_What you should do_.
Use the entries below and reproduce exactly the lines from the one containing "Click the breadcrumb slash separator" down to the one containing "the 5.8 live", both of them included.

_Extracted information_.
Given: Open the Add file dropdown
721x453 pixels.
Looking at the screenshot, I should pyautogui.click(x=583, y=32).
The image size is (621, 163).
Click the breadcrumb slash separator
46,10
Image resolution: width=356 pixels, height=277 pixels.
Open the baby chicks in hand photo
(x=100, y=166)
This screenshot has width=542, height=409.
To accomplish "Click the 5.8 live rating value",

---

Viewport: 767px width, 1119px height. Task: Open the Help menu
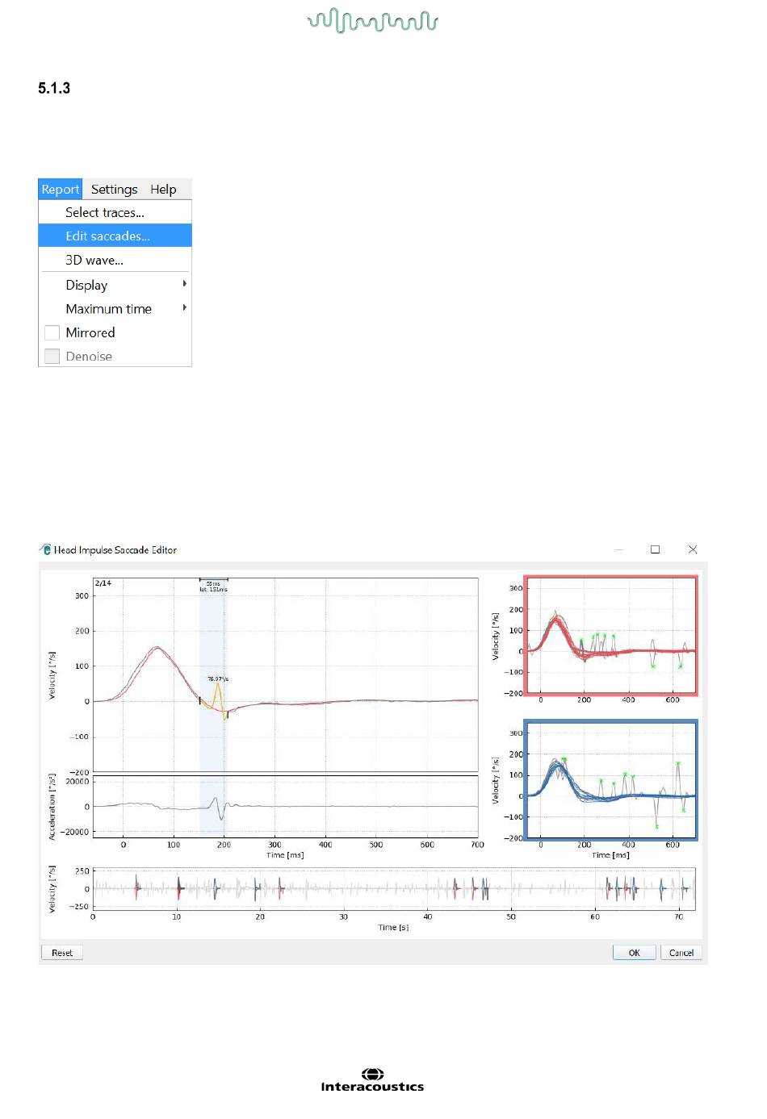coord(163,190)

_Output for this task_.
Click the breadcrumb slash separator
46,10
Image resolution: width=356 pixels, height=277 pixels.
Open the baby chicks in hand photo
(x=100, y=166)
This screenshot has width=542, height=409.
To accomplish "Click the 5.8 live rating value",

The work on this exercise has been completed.